Backstory (can skip): I have a database with records of events. Events for each label occurred around a certain period in the year. I would like to find when in the year, more or less, that group of events occurred. Therefore I planned to calculate the average timestamp per group, and do this efficiently with postgres, instead of fetching all the timestamps and calculating locally.
The question: I'm trying to average a timestamp without time zone
postgres field with django's excellent ORM like so:
from django.db.models import Avg
ModelName.objects.filter(a_field='some value').aggregate(Avg('time'))
However I'm getting:
function avg(timestamp without time zone) does not exist
LINE 1: SELECT AVG("model_name"."time") AS "time__avg" FROM "m...
^
HINT: No function matches the given name and argument types. You might need to add explicit type casts.
Is there a way to do this with django's ORM?
If not, how then do I workaround?
I had a similar problem, where I wanted to find the average time taken to vote for a particular item. But postgres wouldn't allow taking the average of datetimes. Doing so would result in the following error:
django.db.utils.ProgrammingError: function avg(timestamp with time zone) does not exist
LINE 1: SELECT "votes_item"."name", AVG("votes_vote"."datetime") AS ...
^
HINT: No function matches the given name and argument types. You might need to add explicit type casts.
To make this simpler consider the following tables, where the Vote has foreign key relation to Item:
The Item table:
id: pK | name: char | datetime(time at which the item was inserted) |
---|---|---|
1 | Apple | 22-06-23 11:25:33 |
2 | Orange | 22-06-22 01:22:18 |
The Vote table:
id: pK | user: Fk (user who voted for the item) | item: Fk (the item the user voted) | vote: (1 for positive vote and -1 negative vote) | datetime (time at which the item was voted) |
---|---|---|---|---|
1 | 1 | 1 | 1 | 2022-06-22 11:26:18 |
2 | 3 | 1 | 1 | 2022-06-21 12:26:36 |
3 | 2 | 1 | 1 | 2022-06-26 01:20:59 |
I wanted to know the average time at which users voted for each item.
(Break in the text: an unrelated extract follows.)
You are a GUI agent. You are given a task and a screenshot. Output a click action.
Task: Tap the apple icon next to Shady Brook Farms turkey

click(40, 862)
For eg: all the avg time taken by users to vote Apple (i.e annotate)
Since postgres avg function doesn't directly take in datetime, first convert it to seconds then take the average and convert it back to datetime.
To make things simpler create two class as shown below.
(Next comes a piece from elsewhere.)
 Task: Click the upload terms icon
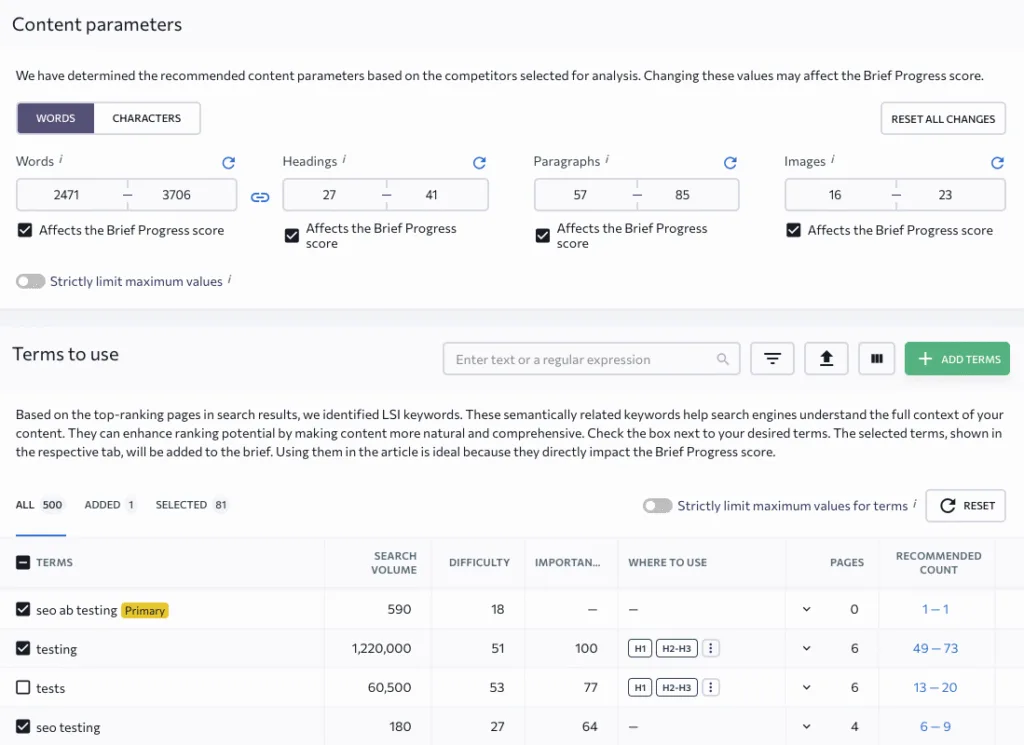click(825, 358)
from django.db import models
class Epoch(models.expressions.Func):
template = 'EXTRACT(epoch FROM %(expressions)s)::FLOAT'
output_field = models.FloatField()
class DateTimeFromFloat(models.expressions.Func):
template = 'To_TIMESTAMP(%(expressions)s)::TIMESTAMP at time zone \'UTC\''
output_field = models.DateTimeField()
read more about Func
in this excellent answer
Now I wanted to get the average time at which each item was voted positive
So I use
Item.objects.filter(vote__vote=1).annotate(avg_time=DateTimeFromFloat(Avg(Epoch('vote__datetime')))).values('avg_time', 'name')
important part:
annotate(avg_time=DateTimeFromFloat(Avg(Epoch('vote__datetime'))))
output
<QuerySet [{'name': 'Apple', 'avg_time': datetime.datetime(2022, 6, 23, 8, 24, 37, 666667, tzinfo=datetime.timezone.utc)}]>
You can perform a similar operation using aggregate
.